Quote every one of the rows below word for word, without changing a single character.
-- Begin --
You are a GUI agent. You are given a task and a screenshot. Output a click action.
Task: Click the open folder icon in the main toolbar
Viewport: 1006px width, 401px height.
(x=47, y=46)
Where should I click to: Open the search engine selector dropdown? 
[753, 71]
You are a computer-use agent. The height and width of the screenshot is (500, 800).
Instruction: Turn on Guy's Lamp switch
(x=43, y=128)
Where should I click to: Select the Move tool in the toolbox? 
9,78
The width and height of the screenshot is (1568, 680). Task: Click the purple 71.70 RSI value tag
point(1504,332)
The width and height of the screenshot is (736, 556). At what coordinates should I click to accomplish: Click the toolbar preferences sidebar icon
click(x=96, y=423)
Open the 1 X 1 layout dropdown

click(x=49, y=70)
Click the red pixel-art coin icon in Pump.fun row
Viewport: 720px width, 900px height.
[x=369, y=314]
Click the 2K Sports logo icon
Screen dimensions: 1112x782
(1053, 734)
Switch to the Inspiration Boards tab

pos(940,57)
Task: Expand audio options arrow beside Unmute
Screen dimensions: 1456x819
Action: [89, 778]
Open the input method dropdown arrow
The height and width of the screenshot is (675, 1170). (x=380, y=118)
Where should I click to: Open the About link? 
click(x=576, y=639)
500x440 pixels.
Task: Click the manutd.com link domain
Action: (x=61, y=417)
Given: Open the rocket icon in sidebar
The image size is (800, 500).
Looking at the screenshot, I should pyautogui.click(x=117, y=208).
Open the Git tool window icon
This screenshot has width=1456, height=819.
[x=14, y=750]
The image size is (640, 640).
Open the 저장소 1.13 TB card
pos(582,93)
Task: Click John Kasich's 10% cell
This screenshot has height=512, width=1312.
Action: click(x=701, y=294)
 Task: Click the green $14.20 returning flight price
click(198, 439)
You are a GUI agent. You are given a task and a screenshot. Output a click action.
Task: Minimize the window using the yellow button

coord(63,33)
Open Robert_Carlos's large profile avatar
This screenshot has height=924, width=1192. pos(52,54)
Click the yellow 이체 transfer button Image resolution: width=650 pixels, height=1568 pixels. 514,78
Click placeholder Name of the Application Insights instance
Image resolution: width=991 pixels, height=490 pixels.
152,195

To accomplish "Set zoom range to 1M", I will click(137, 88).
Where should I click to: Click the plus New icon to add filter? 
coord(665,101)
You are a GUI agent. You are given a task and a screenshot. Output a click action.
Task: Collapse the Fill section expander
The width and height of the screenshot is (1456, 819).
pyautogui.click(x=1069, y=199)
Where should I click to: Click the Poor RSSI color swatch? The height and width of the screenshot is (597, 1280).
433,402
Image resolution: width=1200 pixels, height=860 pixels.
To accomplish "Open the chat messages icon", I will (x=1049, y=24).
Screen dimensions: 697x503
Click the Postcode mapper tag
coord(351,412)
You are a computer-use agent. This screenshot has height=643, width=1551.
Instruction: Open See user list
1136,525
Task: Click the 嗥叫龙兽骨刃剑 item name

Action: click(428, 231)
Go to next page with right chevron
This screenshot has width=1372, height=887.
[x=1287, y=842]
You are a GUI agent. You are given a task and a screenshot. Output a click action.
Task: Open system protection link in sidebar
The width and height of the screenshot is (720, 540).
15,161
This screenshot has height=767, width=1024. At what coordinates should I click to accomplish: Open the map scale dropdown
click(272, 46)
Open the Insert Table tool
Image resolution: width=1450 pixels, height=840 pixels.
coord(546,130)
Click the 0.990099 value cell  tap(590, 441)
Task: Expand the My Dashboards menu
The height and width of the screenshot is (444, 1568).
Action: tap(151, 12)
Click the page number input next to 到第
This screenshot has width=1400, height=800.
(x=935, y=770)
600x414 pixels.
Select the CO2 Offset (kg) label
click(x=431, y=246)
-- End --
SOLVED EXERCISE |
You are a GUI agent. You are given a task and a screenshot. Output a click action.
Task: Click the open folder icon in the main toolbar
Viewport: 1006px width, 401px height.
(x=47, y=46)
Where should I click to: Open the search engine selector dropdown? 
[753, 71]
You are a computer-use agent. The height and width of the screenshot is (500, 800).
Instruction: Turn on Guy's Lamp switch
(x=43, y=128)
Where should I click to: Select the Move tool in the toolbox? 
9,78
The width and height of the screenshot is (1568, 680). Task: Click the purple 71.70 RSI value tag
point(1504,332)
The width and height of the screenshot is (736, 556). At what coordinates should I click to accomplish: Click the toolbar preferences sidebar icon
click(x=96, y=423)
Open the 1 X 1 layout dropdown

click(x=49, y=70)
Click the red pixel-art coin icon in Pump.fun row
Viewport: 720px width, 900px height.
[x=369, y=314]
Click the 2K Sports logo icon
Screen dimensions: 1112x782
(1053, 734)
Switch to the Inspiration Boards tab

pos(940,57)
Task: Expand audio options arrow beside Unmute
Screen dimensions: 1456x819
Action: [89, 778]
Open the input method dropdown arrow
The height and width of the screenshot is (675, 1170). (x=380, y=118)
Where should I click to: Open the About link? 
click(x=576, y=639)
500x440 pixels.
Task: Click the manutd.com link domain
Action: (x=61, y=417)
Given: Open the rocket icon in sidebar
The image size is (800, 500).
Looking at the screenshot, I should pyautogui.click(x=117, y=208).
Open the Git tool window icon
This screenshot has width=1456, height=819.
[x=14, y=750]
The image size is (640, 640).
Open the 저장소 1.13 TB card
pos(582,93)
Task: Click John Kasich's 10% cell
This screenshot has height=512, width=1312.
Action: click(x=701, y=294)
 Task: Click the green $14.20 returning flight price
click(198, 439)
You are a GUI agent. You are given a task and a screenshot. Output a click action.
Task: Minimize the window using the yellow button

coord(63,33)
Open Robert_Carlos's large profile avatar
This screenshot has height=924, width=1192. pos(52,54)
Click the yellow 이체 transfer button Image resolution: width=650 pixels, height=1568 pixels. 514,78
Click placeholder Name of the Application Insights instance
Image resolution: width=991 pixels, height=490 pixels.
152,195

To accomplish "Set zoom range to 1M", I will click(137, 88).
Where should I click to: Click the plus New icon to add filter? 
coord(665,101)
You are a GUI agent. You are given a task and a screenshot. Output a click action.
Task: Collapse the Fill section expander
The width and height of the screenshot is (1456, 819).
pyautogui.click(x=1069, y=199)
Where should I click to: Click the Poor RSSI color swatch? The height and width of the screenshot is (597, 1280).
433,402
Image resolution: width=1200 pixels, height=860 pixels.
To accomplish "Open the chat messages icon", I will (x=1049, y=24).
Screen dimensions: 697x503
Click the Postcode mapper tag
coord(351,412)
You are a computer-use agent. This screenshot has height=643, width=1551.
Instruction: Open See user list
1136,525
Task: Click the 嗥叫龙兽骨刃剑 item name

Action: click(428, 231)
Go to next page with right chevron
This screenshot has width=1372, height=887.
[x=1287, y=842]
You are a GUI agent. You are given a task and a screenshot. Output a click action.
Task: Open system protection link in sidebar
The width and height of the screenshot is (720, 540).
15,161
This screenshot has height=767, width=1024. At what coordinates should I click to accomplish: Open the map scale dropdown
click(272, 46)
Open the Insert Table tool
Image resolution: width=1450 pixels, height=840 pixels.
coord(546,130)
Click the 0.990099 value cell  tap(590, 441)
Task: Expand the My Dashboards menu
The height and width of the screenshot is (444, 1568).
Action: tap(151, 12)
Click the page number input next to 到第
This screenshot has width=1400, height=800.
(x=935, y=770)
600x414 pixels.
Select the CO2 Offset (kg) label
click(x=431, y=246)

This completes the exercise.